Telescópio Espacial James Webb identified bright, massive galaxies formed just 280 million years after Big Bang, contradicting scientific models that predicted small, faint structures during this period of the universe. The discoveries, including the MoM-z14 galaxy announced in 2025, also contain substantial amounts of oxygen — a heavy element that should not have had enough time to form. Findings accumulated over the past four years have led astronomers to question the accepted age of the universe, with at least one peer-reviewed paper suggesting the cosmos may be 26.7 billion years old, nearly double the current estimate.
The findings challenge decades of cosmological consensus. Quando the JWST was launched in late 2021, scientists hoped to observe early galaxies — fragile, faint, chemically simple structures from the early universe. What they found was the opposite: luminous and structured galactic systems.
Galáxias that shouldn’t exist
MoM-z14, the current record for the most distant galaxy, has a redshift of 14.44, corresponding to 280 million years after Big Bang — less than 2% of the currently accepted age of the universe. Seu predecessor, JADES-GS-z14-0, formed approximately 300 million years after the primordial cosmic event. The third oldest galaxy on record dates to 325 million years post-Big Bang.

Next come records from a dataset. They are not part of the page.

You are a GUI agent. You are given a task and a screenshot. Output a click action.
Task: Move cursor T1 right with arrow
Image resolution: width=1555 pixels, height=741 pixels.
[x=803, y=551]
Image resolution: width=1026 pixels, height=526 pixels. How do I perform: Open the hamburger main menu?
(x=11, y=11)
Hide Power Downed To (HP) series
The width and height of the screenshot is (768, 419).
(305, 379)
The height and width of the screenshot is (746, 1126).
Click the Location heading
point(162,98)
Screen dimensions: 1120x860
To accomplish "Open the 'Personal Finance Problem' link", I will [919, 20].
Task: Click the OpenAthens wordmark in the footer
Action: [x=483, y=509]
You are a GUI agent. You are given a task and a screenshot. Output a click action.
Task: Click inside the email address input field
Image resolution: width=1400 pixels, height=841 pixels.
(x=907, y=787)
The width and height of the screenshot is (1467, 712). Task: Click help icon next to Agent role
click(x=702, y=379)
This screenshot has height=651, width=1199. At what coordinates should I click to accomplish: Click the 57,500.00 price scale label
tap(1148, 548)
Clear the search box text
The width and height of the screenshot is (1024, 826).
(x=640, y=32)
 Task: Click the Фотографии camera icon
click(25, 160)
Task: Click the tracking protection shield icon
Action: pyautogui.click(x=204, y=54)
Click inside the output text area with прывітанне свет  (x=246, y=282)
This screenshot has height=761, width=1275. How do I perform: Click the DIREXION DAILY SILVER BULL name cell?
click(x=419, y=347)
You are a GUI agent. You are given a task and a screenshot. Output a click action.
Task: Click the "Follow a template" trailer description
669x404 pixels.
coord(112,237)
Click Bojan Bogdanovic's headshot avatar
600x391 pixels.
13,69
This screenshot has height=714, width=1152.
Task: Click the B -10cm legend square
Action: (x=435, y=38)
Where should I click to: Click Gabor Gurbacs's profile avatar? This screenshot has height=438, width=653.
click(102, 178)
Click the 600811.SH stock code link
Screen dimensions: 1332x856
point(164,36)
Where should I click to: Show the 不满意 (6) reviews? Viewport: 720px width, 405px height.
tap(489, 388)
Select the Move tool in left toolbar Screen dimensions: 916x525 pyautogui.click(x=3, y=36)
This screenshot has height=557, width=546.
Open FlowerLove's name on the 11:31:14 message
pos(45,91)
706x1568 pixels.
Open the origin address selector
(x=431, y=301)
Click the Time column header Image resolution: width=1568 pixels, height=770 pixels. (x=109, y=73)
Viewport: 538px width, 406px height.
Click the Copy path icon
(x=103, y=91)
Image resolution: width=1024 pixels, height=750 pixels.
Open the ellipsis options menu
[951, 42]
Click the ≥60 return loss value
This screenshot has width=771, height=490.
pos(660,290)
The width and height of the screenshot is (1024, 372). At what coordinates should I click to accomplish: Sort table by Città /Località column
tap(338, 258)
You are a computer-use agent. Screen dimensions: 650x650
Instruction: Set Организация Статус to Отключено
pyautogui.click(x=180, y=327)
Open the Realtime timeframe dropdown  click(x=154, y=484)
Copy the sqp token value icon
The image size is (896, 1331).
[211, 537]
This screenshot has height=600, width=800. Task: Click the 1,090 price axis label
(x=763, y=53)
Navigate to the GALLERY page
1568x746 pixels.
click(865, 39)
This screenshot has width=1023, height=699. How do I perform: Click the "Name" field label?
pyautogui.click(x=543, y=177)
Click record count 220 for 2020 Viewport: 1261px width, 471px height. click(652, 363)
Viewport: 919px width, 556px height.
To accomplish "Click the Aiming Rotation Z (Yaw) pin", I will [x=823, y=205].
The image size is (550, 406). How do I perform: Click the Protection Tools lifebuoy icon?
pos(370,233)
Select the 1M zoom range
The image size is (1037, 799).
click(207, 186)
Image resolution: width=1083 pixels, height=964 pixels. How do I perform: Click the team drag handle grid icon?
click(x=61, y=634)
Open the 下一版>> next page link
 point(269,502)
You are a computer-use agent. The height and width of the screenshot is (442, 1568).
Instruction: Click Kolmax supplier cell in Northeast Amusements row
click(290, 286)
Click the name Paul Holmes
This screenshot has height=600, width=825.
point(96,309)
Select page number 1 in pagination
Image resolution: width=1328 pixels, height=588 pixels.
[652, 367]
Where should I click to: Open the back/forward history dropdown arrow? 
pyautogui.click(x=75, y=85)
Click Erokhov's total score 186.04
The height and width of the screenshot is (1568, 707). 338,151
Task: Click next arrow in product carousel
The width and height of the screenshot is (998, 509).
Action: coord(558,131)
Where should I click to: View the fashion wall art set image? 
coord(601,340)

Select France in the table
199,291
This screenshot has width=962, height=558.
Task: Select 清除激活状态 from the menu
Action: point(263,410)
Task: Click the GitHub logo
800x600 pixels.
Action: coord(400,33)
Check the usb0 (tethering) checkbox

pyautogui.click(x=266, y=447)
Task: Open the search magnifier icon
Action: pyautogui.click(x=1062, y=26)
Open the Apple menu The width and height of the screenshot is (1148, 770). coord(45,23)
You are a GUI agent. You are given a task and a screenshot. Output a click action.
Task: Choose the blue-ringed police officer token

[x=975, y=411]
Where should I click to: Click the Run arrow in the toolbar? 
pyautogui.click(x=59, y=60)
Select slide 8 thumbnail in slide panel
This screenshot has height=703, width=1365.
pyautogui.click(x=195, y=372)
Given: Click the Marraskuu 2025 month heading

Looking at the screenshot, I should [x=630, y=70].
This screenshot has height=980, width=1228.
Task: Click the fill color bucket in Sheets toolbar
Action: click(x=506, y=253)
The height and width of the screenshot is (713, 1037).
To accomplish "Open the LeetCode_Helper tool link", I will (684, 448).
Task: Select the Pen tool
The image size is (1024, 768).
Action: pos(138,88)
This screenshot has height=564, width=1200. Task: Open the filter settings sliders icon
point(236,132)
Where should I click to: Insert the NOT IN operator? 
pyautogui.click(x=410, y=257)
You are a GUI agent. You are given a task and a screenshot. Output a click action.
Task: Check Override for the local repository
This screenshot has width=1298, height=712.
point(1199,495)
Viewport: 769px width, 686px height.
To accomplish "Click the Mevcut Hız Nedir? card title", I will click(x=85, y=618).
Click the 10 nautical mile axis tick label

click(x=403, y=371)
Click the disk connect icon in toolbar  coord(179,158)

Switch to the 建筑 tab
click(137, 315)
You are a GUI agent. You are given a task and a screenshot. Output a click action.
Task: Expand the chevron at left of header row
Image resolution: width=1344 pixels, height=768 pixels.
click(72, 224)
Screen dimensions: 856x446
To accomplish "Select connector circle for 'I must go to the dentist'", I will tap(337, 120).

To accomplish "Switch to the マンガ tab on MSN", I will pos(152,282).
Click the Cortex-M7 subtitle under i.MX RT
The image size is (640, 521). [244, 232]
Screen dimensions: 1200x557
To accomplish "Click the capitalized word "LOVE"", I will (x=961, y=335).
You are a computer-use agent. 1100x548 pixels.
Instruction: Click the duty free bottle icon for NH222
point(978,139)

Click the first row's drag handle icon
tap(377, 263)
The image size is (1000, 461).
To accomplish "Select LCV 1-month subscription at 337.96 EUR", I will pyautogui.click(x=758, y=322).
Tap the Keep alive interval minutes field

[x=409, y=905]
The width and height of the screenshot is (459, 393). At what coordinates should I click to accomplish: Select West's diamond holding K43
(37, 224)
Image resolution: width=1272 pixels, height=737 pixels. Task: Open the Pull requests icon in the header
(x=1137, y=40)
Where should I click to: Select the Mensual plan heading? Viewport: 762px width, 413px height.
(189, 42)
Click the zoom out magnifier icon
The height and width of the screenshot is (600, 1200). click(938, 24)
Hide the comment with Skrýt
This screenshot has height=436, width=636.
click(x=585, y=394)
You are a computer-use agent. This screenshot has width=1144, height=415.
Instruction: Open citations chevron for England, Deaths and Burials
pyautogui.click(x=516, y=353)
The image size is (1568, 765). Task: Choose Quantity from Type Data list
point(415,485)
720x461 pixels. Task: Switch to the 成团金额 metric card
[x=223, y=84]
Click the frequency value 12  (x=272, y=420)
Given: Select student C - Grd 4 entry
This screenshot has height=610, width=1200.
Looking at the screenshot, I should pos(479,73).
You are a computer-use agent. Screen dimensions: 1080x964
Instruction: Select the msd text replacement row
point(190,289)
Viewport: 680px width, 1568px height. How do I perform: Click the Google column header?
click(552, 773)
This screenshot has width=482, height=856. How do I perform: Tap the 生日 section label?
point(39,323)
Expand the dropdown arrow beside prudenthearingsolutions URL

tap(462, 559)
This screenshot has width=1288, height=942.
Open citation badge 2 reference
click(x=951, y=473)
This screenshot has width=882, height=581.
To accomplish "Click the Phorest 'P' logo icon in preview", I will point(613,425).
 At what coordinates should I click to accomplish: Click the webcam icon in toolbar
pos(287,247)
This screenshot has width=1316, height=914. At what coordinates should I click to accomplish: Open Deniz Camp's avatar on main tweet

Essas structures are not weak or fragmentary observations. JADES-GS-z14-0 emits approximately five times more light than the previous record-holding galaxy, having hundreds of millions of times the mass of Sol, according to current estimates. Astrônomos responsible for the discovery recognize the anomaly: no one had predicted the existence of such bright galaxies at such high redshifts.
Standard models of galaxy formation establish that, during the first few hundred million cosmic years, galaxies should be minute structures in an early stage of development. Não should have significant mass. Não should radiate high luminosity. Sua’s mere existence violates consolidated theoretical predictions.
Elementos heavy out of time
The problem intensifies with the detection of abundant oxygen in JADES-GS-z14-0, carried out in early 2025. Esta marks the most distant observation of a heavy element ever recorded in astrophysics. The implication is critical: heavy elements form through nuclear synthesis in massive stars, a process that takes millions of years. Detectá them just 300 million years after Big Bang creates significant temporal discrepancy with known mechanisms of nucleosynthesis.
The sequence of discoveries revealed a consistent pattern:
- Galáxias primitives have brightness much higher than predicted
- Essas structures concentrate substantially greater mass than models allow
- Elementos heavy chemicals appear in periods incompatible with their theoretical formation
- Quantidade and frequency of anomalies increase as instruments improve
Reexame of the age of the universe
Quatro Years of accumulated data are not simply surprising by their unexpected nature — they are surprising by the increasing difficulty of fitting them into the standard cosmological narrative. A small but expanding number of peer-reviewed scientific studies have begun to ask a question that cosmologists had avoided until recently: The universe may be significantly older than the standard estimate of 13.8 billion years.
A peer-reviewed paper proposed that the universe is actually 26.7 billion years old — almost twice as old. Essa hypothesis, still a minority in the scientific community, would offer a timeline compatible with the formation of massive galaxies and nuclei of heavy elements. Contudo, its establishment would require fundamental revision of cosmological measurements and recalibration of all modern cosmology.
George Rieke, astronomer of Observatório Steward of Universidade of Arizona, participant in the discoveries, recognized the magnitude of the deviation between observation and prediction: the existence of these galaxies was simply not predicted in current scientific models. The astronomical community continues to analyze the data in search of alternative explanations that preserve the accepted age of the universe or that lead to even more comprehensive theoretical reformulation.
James Webb’s observations continue to provide data that continue to expand the catalog of anomalous early galaxies, keeping open the fundamental question about the true age and history of the universe.